Children will study classic narrative fiction. Using The Eighteenth Emergency by Betsy Byers, they will look at the differences between literal and inferred information. They will examine how the author modifies their language to change the emphasis in writing, using adverbials and modal verbs. The children will then use these features of language to plan and write detailed stories of their own.
Use When Jessie Came Across the Sea and Mr. George Baker to discuss the features of chronological report writing, revise punctuation and study past tenses including the perfect form and active/passive voices. Children write an article, a sister story and a biography.
Children explore information texts using the Stone Age as inspiration, including: The First Drawing; The Secrets of Stonehenge; and Stone Age Boy. They consider formal and informal language; explore modal verbs; revise a wide range of punctuation; write information texts in different styles; travel in time and share everything they have learnt in a show-stopping exhibition.

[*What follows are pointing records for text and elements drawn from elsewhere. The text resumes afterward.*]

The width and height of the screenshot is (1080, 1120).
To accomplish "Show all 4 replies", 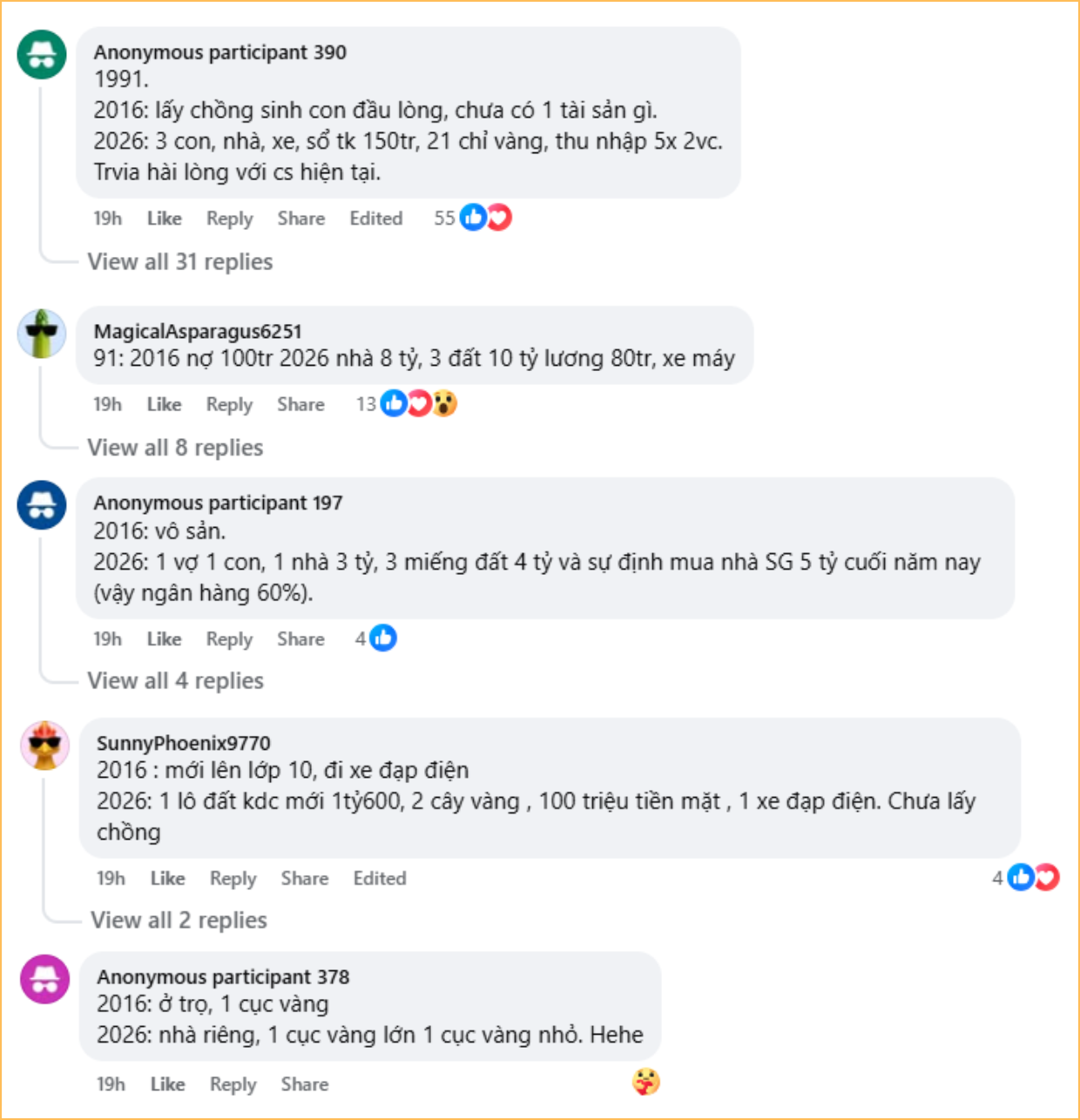I will [x=175, y=681].
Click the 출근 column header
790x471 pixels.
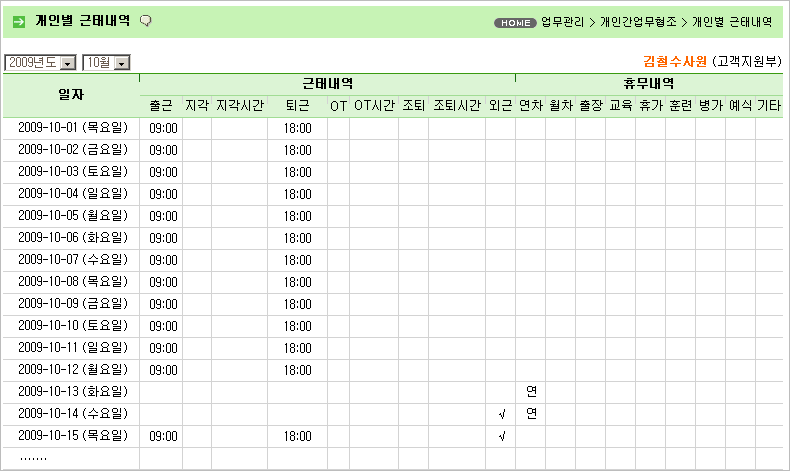[161, 105]
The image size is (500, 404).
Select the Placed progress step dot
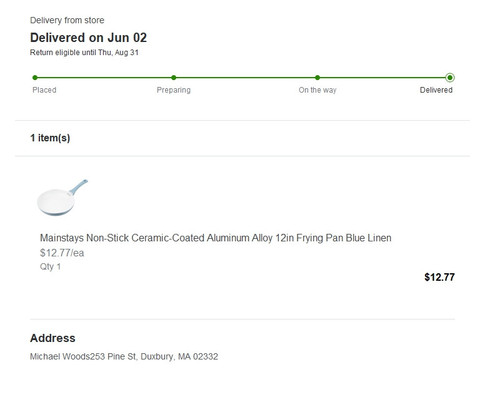point(35,78)
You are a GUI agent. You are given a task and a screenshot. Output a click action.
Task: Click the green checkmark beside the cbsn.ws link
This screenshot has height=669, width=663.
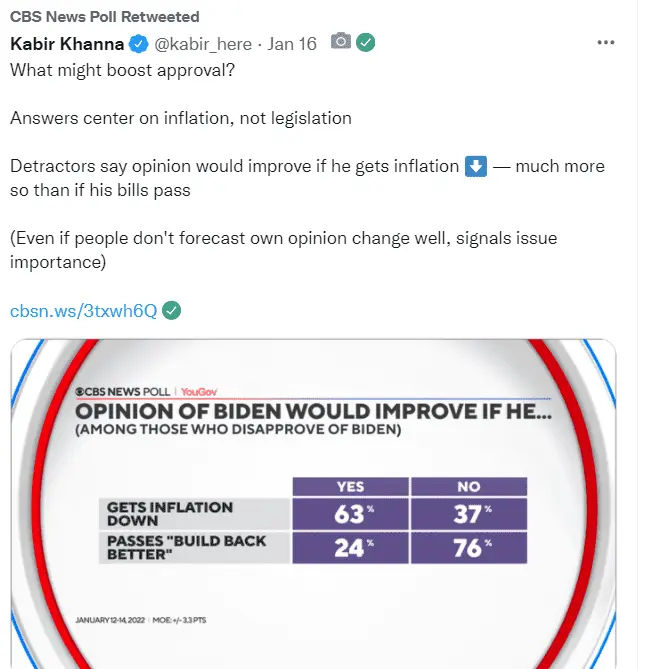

Reading a selection of Emily Dickinson's poems, children explore figurative language and poetic devices. Children read and write poetry, investigate personification through drama and drawing, make careful observations of nature and research the life and works of Dickinson. Grammar and punctuation include: expanded noun phrases; relative clauses; grammatical terms; and commas and semicolons. The unit culminates in a debate about fame and publication.
Read a dialogue poem from Bahrain – The Rat and the Ship’s Captain, and investigate idioms and pronouns. Compare with the poem The Lion and Albert and study the perfect form of verbs. Finally look at modern conversation poems by Michael Rosen and write a similar one.